• [DOCUMENT PASSAGE]
»»

The other section, however, is of very great importance. There the requirement is that if there is a reprint of any foreign work gotten out in the United States, then while you are not prohibited from acquiring the original, you must acquire it through the American reprinter.

Now, you will recall the fact that by our entrance into the International Copyright Union, the copyright is retroactive; the provision is retroactive. All foreign copyrights within the International Copyright Union become operative in the United States.

Therefore, in case of the desire to acquire an original, which you may have learned about from reading a notice which is before you in a secondhand catalogue or a review, or whatnot-that has a period possibly operative for the past 56 years that is the length of our present term in which you must make the inquiry and ascertain definitely whether there is an American reprint before you can proceed with safety to order that copy. As the act carries a term of 50 years after the author's death there is a wide range in there of the applicability of this necessity for inquiring before you could gain possession of the copy of the book of which you received a notice.

Now, how would that be brought about? How would you get your information if you wanted to acquire it? They say that is available in the catalogues of the Copyright Office.

Well, there are 12 of those issued per year; and they are not cumulative. Twenty years ago, in the testimony on much this same point, a representative of the Treasury Department stated that it was a physical impossibility-quoting a letter from the appraiser in the New York customhouse-for that office to examine copyright entries; and that right on his desk that day there were 1,000 books to be examined; and it would take one man 10 days to make the examinations. He said that it was a physical impossibility for the New York customhouse to make the inquiry of the Copyright Office as to the entries in their catalogue, which would be his only source of information.

Mr. PERKINS. This is quite technical. May I ask this question? Suppose you wanted to import a book that you found a notice of in a catalogue. What would you do? Suppose you sent an order for it. Would it not be up to the person who claimed some right against you to stop it?

Mr. RANEY. He would not know that I had made the order-
Mr. PERKINS (interposing). I understand that.

Mr. RANEY. I could go ahead and take my risk and give the order. Mr. PERKINS. Well, you do not risk anything very much. If it is a question of examination of records for 50 years back, as to whether there had been a print in this country, would it not be up to the person who had made the print here to make the objection?

Mr. RANEY. If I wanted to be safe I would have to make the inquiry. And that inquiry would have to be made at the Copyright

Office. If I do not make the inquiry, and I assume that probably there is not an American reprint, and I proceed to give the order, then, before the book is admitted, these two inquiries must be made by the customhouse: First, they must ascertain whether there has been an American reprint. They have not either the records or the time to make the inquiries themselves, according to their testimony in connection with the 1909 act. So they would have to get that from the Copyright Office.

««

• [TASK SET]
**A)** From the copyright hearing testimony, quote the part that opens with the words containing "The other section, however, is" and closes with "the United States.".
**B)** Answer these questions from the copyright hearing testimony:
(i) How many Copyright Office catalogues are issued per year?
(ii) According to the quoted letter, how many books were on the appraiser's desk that day?
(iii) What term does the act carry?
**C)** Continue the copyright hearing testimony from the point where it stops.

• [STORED ROWS]
»»

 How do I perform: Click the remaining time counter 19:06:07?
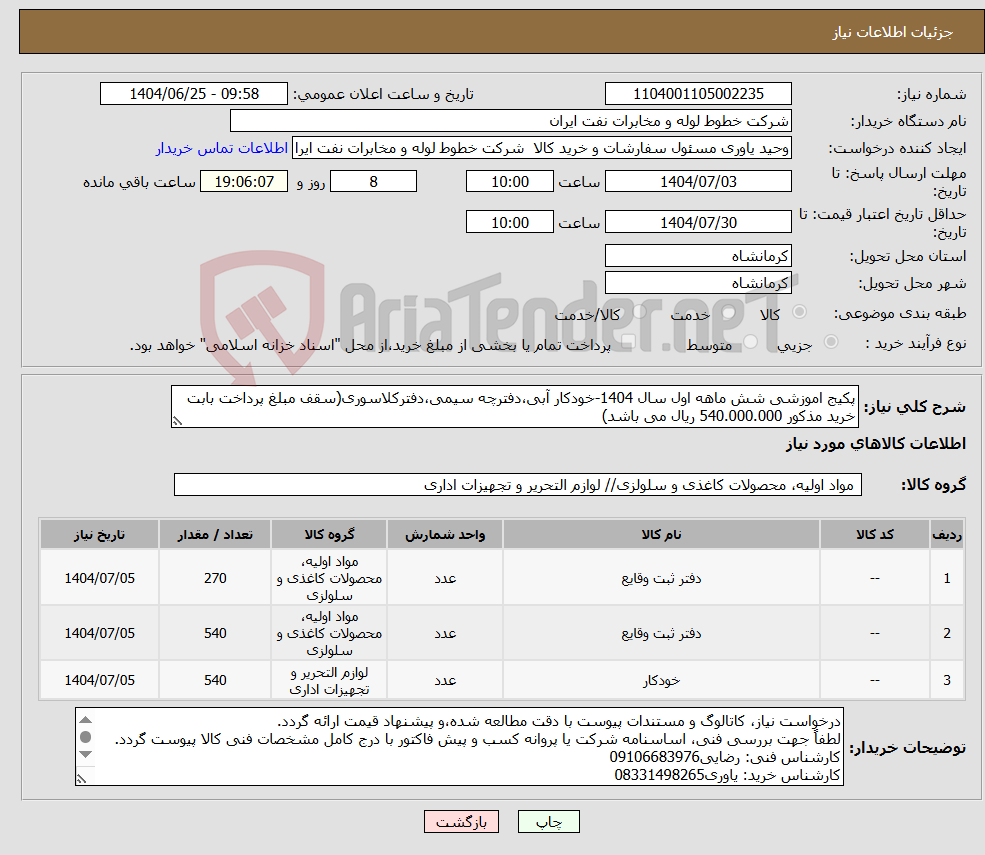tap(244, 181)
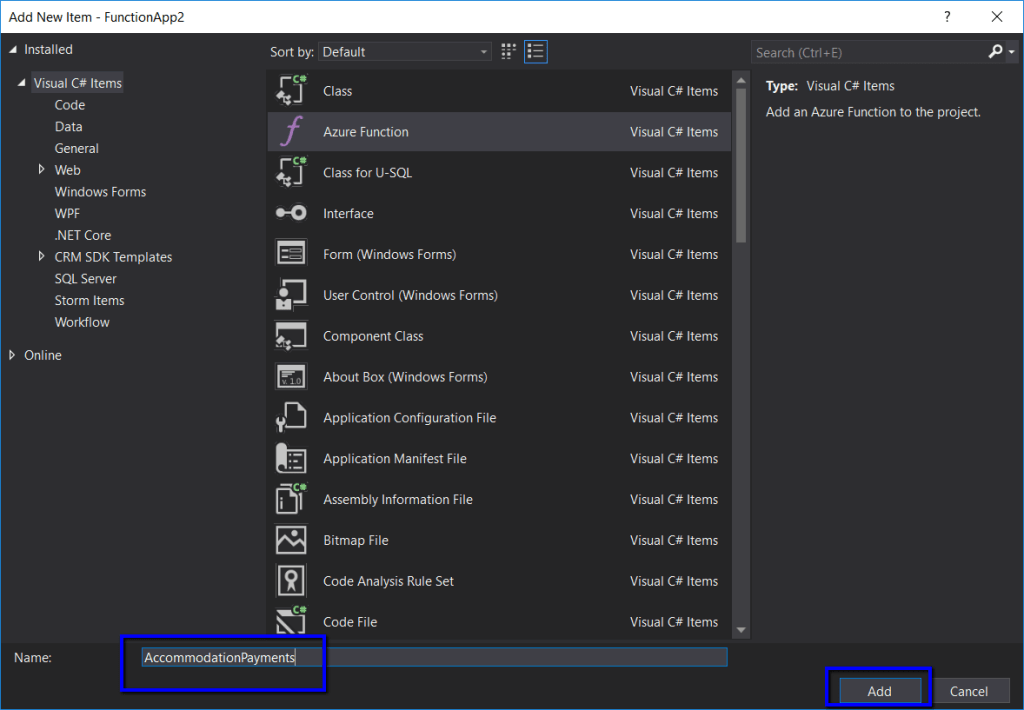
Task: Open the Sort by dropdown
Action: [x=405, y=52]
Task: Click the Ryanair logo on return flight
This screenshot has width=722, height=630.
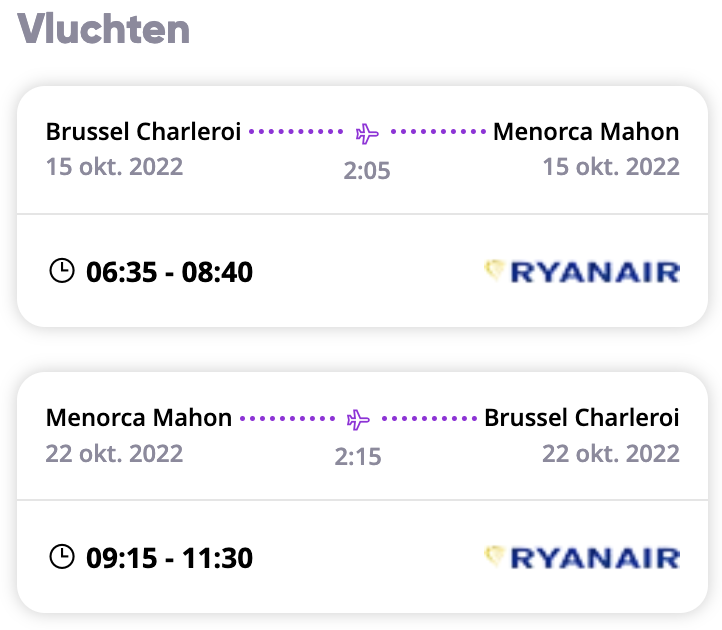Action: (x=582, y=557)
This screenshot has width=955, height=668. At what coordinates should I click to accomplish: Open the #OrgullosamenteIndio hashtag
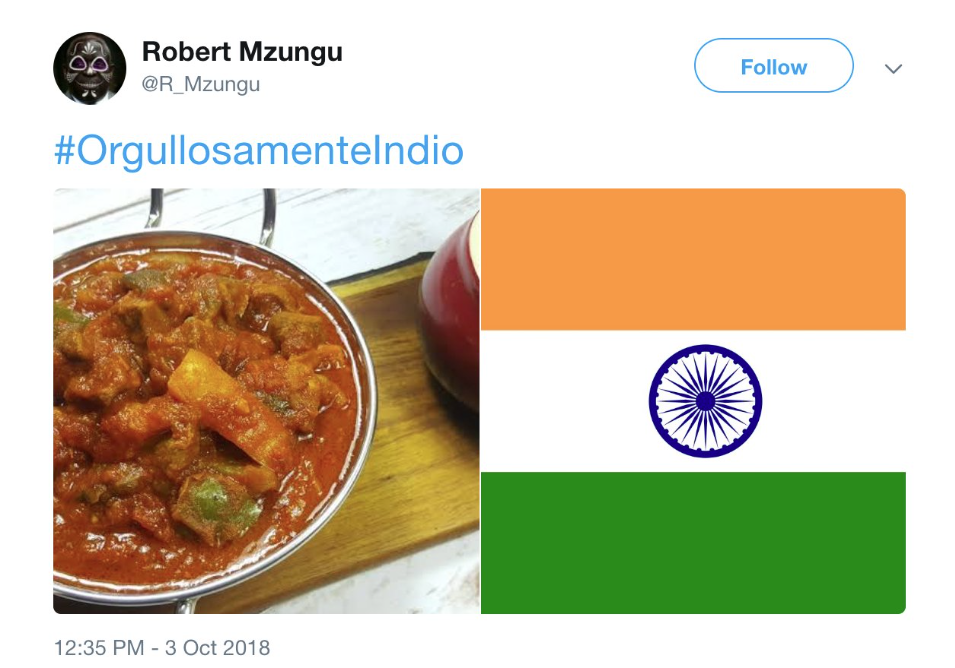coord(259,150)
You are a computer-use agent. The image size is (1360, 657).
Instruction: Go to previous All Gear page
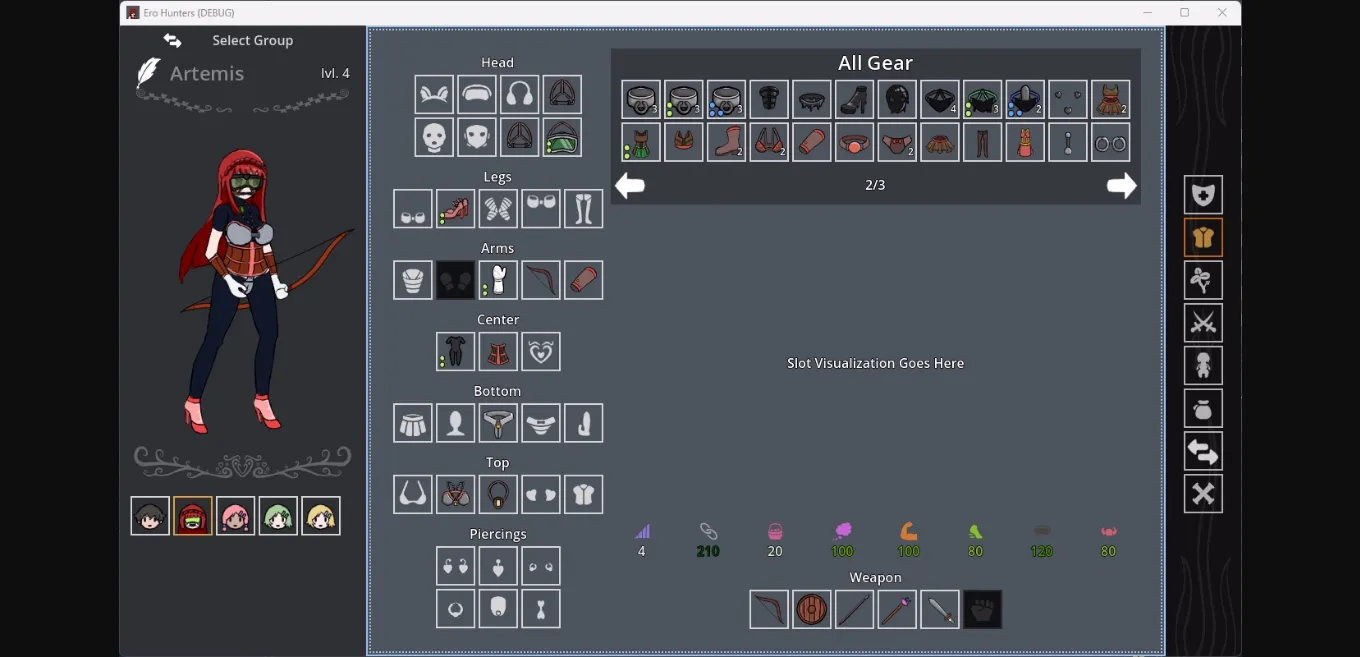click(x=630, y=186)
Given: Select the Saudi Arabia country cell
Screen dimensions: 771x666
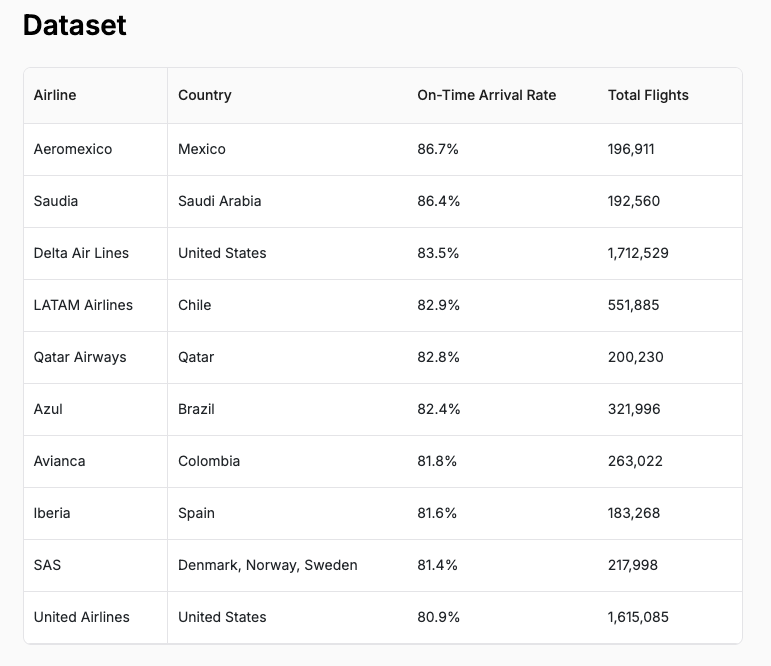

««

• [ANSWERS FOR THIS EXERCISE]
**A)**
The other section, however, is of very great importance. There the requirement is that if there is a reprint of any foreign work gotten out in the United States, then while you are not prohibited from acquiring the original, you must acquire it through the American reprinter.

Now, you will recall the fact that by our entrance into the International Copyright Union, the copyright is retroactive; the provision is retroactive. All foreign copyrights within the International Copyright Union become operative in the United States.

**B)**
(i) 12, and they are not cumulative.
(ii) 1,000 books.
(iii) 50 years after the author's death.

**C)**
Shall they write to the Copyright Office? If they do not write to the Copyright Office, then, apparently the Copyright Office will be under the necessity of looking up a card catalogue, kept up to date, in all the customhouses and post offices, of taking out cards when the aditions have gone out of print or when the copyrights have expired, and of adding new ones daily showing the new books that have been copyrighted. And how is that kind of record going to be kept up backward and forward?

And then the second inquiry that would have to be made after they found out that there is an American reprint, would be whether that reprint is still in stock. That can be found out, of course, only by inquiry of the publisher, because the publisher has not the right to prevent that coming in unless he still has the book in stock.

Mr. BLOOM. Well, following along the line of what Mr. Perkins said, you have a way of finding out the foreign publisher; that is correct, is it not? You must have some way of finding out who the foreign publisher is, so that you can write to him?

Mr. RANEY. No; the point is this: We have before us a bibliography or a secondhand catalogue, or a journal review, and we see a specific title which interests us.

Mr. BLOOM. Yes.

Mr. RANEY. Now, the information may or may not contain the publisher's name.

Mr. BLOOM. Well, where do you write abroad for those books? Mr. RANEY. The order is sent to the agent. It does not go to the publishers.

Mr. BLOOM. You order from an agent?

Mr. RANEY. Yes; from an agent.

Mr. BLOOM. Well, could you not order in the same way from some agents over here? Some of these large publishing houses handle stocks of all books published? Is there not a way of finding out whether that book is published in this country or not-that foreign book?

Mr. RANEY. There is not, except at the Copyright Office.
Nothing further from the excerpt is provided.